We are at a severe shortage of testing professionals, and we have been for many years. Our profession is one that tends to hide in the background despite our integral roles in disease research, patient care, treatment, and diagnoses… and this is because we tend to be the introverts or the nerds of healthcare, and we like it this way. Most other healthcare professionals don’t even realize we require 5-7 years of college education.
Last week, in a 6 day period, the US performed 335,000 COVID-19/SARS2 tests. At the time, there were 62 labs capable of performing this testing. Each test takes approximately 15 minutes of hands-on time, and these 62 labs employ approximately 1600 lab scientists. This means 83,750 hours of testing occurred across 1600 people. To accomplish this, each scientist would have required 52 hours to accomplish this volume ON TOP of all the other testing that is required on a normal basis, since I think we all realize other diseases don’t stop due to a single viral outbreak. And this is all assuming none of these professionals get sick.
(March 10, 2020): ASM Expresses Concern about Coronavirus Test Reagent Shortages
One challenge that has come to light is the supply shortage for SARS-CoV-2 PCR reagents. We are deeply concerned that as the number of tests increases dramatically over the coming weeks, clinical labs will be unable to deploy them without these critical components. Increased demand for testing has the potential to exhaust supplies needed to perform the testing itself. This could include chemicals or plastics, for example, and could affect tests developed and offered by clinical or public health laboratories and/or (when they become available in the United States), commercial tests. …
… we know from past experience that reagent shortages can persist, and we understand there are limits on how rapidly companies can realistically accelerate production of the necessary reagents. This is especially true when additional time is required for quality assurance and control. …
… Beyond the immediate resource needs, the current coronavirus public health emergency illustrates the importance of sustained investments across multiple government agencies, including the CDC, NIH, ASPR and the FDA; and it underscores the need for regulatory flexibility …
I wonder how many of the responsible are aware of the Danish findings… They created a way to do the tests with very few (if any) reagents - it’s fast and cheap…
Only caveat is that it is slightly less sensitive. Meaning it “only” detects with 97.4% certainty…
EDIT: Last bit is apparently wrong. Sensitivity is 97.4% and accuracy is 98.3%
In my (limited) understanding, the reagent(s) in question are ones required to extract the antigen RNA from the sampled material(s) - in the case of performing PCR (Polymerase Chain Reaction) assays (which appears to have been the original testing method utilized).
Precisely - Those reagents aren’t needed with this method. You simply heat the samples to 98 deg C for 5 minutes - this destroys everything but the RNA
Title of the last paper (it was shortened) is: An alternative workflow for molecular detection of SARS-CoV-2 - escape from the NA extraction kit-shortage
The “Wild West” of all the “private players” in the diagnostics industry vying for monetary profits - rather than being some model of “egalitarian efficiencies” - seems more likely a ghoulish battle for such profits. The good old Libertarian playing field, with Trump as criminal Oligarch in the midst, schilling like a Fuller Brush man right and left for “industry”, pumping his imagined “public image”, seems like utter disgrace.
All in all it’s just another brick in the wall.
All in all you’re just another brick in the wall
“You! Yes, you! Stand still laddy!”
-Pink Floyd, The Wall
This is the test being used in my area of the US. It says they are ramped up to make 50,000 units a day.

• **The task**: Name each government agency listed in the discussion of COVID-19 testing shortages.

• **Collected data**:
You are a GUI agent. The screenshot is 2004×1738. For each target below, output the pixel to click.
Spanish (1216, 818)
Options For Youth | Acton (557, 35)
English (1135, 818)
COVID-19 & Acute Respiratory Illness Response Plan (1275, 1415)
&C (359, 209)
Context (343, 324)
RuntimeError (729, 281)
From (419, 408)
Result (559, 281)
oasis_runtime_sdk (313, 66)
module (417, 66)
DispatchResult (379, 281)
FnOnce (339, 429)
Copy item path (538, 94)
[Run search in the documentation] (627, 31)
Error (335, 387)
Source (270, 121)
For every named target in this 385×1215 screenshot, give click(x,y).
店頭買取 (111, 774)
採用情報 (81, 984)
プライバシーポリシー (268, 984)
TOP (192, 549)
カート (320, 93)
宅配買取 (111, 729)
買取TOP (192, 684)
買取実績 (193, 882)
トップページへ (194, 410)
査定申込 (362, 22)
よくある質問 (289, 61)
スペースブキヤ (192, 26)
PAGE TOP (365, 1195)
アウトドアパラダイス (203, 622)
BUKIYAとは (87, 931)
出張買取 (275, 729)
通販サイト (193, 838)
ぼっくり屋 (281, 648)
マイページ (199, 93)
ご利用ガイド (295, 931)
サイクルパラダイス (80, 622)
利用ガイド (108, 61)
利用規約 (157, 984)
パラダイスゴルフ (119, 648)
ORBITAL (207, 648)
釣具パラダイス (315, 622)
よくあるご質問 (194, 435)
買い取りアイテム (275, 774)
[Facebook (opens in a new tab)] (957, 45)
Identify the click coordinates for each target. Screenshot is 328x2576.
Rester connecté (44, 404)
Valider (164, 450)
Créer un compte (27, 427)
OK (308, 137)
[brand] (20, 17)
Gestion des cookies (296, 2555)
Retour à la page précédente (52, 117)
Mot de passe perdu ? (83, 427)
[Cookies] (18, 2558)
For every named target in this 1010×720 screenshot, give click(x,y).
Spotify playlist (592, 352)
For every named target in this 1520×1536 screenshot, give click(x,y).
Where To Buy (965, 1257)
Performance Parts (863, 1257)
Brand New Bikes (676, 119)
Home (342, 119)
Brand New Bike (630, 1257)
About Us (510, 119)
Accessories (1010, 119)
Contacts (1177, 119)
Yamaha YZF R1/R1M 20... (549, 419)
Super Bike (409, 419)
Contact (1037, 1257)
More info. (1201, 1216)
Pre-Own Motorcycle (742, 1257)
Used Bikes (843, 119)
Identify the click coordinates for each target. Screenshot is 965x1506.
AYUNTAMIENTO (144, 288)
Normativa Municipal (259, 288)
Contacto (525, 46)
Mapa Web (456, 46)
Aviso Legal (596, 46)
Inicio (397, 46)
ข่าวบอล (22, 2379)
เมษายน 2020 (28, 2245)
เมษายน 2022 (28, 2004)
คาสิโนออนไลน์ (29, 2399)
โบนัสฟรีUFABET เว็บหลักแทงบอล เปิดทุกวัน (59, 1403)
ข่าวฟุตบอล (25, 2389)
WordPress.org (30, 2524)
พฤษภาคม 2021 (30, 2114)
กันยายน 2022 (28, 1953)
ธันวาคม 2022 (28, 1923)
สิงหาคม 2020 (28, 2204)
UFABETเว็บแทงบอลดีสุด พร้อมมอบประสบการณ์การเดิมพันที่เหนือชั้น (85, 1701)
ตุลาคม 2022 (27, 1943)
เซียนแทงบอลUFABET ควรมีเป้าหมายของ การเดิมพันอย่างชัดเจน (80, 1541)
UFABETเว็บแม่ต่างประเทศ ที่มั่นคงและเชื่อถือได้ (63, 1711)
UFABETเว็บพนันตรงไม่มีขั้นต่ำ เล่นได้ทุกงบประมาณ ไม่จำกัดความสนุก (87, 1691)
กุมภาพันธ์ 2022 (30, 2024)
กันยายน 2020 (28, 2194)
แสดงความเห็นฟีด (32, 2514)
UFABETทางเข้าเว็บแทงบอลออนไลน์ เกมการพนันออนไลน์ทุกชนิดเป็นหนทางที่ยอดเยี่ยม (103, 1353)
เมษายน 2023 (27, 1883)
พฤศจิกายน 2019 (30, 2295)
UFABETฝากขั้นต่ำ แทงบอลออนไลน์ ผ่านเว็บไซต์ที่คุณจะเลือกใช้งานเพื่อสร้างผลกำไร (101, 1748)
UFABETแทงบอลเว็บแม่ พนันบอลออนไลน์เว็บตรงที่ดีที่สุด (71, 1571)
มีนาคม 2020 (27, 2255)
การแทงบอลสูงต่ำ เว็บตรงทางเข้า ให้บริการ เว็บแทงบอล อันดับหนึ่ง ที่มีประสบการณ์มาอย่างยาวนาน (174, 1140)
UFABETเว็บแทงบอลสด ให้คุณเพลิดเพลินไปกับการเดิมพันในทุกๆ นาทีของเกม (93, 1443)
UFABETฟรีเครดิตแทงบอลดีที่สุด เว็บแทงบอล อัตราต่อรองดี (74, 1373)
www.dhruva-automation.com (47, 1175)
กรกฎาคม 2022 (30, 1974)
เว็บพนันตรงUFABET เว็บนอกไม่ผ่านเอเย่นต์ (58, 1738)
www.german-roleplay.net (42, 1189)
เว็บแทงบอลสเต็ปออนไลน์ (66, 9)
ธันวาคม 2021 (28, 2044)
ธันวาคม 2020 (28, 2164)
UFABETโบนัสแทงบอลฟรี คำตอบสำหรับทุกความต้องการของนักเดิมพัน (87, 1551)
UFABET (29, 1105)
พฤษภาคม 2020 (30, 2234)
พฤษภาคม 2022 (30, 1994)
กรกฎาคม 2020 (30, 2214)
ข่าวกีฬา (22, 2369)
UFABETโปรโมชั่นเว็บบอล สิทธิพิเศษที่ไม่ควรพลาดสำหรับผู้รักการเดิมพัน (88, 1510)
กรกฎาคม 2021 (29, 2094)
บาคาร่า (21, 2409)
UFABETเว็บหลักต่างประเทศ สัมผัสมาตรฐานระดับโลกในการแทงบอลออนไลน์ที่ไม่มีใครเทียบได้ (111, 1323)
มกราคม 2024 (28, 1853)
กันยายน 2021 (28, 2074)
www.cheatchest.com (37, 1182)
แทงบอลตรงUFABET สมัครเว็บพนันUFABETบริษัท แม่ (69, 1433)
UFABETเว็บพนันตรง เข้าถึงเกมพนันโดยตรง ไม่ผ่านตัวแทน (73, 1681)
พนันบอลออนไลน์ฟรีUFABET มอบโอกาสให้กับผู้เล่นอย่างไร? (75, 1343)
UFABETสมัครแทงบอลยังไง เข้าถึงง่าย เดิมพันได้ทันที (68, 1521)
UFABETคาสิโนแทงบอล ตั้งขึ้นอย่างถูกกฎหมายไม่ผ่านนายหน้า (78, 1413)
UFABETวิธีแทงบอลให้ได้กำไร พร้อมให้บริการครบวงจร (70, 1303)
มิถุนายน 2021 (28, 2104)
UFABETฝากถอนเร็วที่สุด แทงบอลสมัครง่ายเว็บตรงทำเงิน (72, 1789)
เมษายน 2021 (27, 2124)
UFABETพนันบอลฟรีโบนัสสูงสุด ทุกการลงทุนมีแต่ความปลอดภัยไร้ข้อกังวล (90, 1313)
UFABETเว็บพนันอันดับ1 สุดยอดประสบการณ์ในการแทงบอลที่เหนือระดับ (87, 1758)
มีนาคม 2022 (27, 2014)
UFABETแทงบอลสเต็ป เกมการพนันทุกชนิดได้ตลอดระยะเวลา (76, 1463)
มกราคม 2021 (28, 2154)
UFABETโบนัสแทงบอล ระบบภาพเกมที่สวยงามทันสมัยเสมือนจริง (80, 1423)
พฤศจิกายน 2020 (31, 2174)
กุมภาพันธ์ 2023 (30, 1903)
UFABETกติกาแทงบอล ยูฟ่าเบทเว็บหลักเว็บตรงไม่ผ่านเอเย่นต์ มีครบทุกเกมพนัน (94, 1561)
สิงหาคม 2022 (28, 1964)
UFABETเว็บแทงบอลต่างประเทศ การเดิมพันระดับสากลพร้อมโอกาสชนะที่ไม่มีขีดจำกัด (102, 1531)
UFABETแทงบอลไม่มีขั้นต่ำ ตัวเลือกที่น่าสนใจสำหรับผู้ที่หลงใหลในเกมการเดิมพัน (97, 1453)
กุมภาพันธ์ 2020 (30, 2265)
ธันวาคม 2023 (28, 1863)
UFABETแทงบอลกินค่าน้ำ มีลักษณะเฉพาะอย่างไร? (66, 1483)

• **Task output**: CDC, NIH, ASPR, FDA